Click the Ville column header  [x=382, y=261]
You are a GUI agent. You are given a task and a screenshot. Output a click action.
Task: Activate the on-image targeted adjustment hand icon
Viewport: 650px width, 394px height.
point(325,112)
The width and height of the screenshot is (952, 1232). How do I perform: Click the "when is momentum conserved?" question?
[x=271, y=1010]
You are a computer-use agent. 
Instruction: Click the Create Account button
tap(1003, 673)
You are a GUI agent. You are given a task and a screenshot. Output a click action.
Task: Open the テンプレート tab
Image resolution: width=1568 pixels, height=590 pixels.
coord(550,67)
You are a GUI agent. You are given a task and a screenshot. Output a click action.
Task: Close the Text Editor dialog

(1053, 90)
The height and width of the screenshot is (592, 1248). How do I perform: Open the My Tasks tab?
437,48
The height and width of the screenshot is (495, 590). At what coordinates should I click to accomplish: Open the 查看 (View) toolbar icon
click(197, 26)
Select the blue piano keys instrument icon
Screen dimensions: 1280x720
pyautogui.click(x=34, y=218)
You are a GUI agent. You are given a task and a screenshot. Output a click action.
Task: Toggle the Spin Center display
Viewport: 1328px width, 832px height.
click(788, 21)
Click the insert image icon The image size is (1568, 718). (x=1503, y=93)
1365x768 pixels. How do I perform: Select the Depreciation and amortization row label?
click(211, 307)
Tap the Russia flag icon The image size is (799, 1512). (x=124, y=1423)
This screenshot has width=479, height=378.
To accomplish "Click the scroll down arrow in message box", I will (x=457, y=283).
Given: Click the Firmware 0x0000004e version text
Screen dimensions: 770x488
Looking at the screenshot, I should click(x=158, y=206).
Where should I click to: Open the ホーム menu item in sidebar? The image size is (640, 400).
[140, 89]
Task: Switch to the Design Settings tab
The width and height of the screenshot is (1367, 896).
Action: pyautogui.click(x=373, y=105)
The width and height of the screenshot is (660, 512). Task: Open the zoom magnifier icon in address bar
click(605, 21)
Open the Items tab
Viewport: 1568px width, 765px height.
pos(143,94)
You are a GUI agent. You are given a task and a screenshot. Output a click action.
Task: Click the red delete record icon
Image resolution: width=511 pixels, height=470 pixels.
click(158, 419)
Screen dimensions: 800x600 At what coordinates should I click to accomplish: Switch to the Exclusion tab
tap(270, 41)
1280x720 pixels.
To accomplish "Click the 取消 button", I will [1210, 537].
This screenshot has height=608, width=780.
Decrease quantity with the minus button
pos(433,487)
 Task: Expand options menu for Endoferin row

================================

▸ **What to do**:
Retype, exactly as written, each line from the one that has "Where should I" to the bottom of the entries above, and include both of those lines.

▸ **Response**:
Where should I click to: Open the ホーム menu item in sidebar? The image size is (640, 400).
[140, 89]
Task: Switch to the Design Settings tab
The width and height of the screenshot is (1367, 896).
Action: pyautogui.click(x=373, y=105)
The width and height of the screenshot is (660, 512). Task: Open the zoom magnifier icon in address bar
click(605, 21)
Open the Items tab
Viewport: 1568px width, 765px height.
pos(143,94)
You are a GUI agent. You are given a task and a screenshot. Output a click action.
Task: Click the red delete record icon
Image resolution: width=511 pixels, height=470 pixels.
click(158, 419)
Screen dimensions: 800x600 At what coordinates should I click to accomplish: Switch to the Exclusion tab
tap(270, 41)
1280x720 pixels.
To accomplish "Click the 取消 button", I will [1210, 537].
This screenshot has height=608, width=780.
Decrease quantity with the minus button
pos(433,487)
 Task: Expand options menu for Endoferin row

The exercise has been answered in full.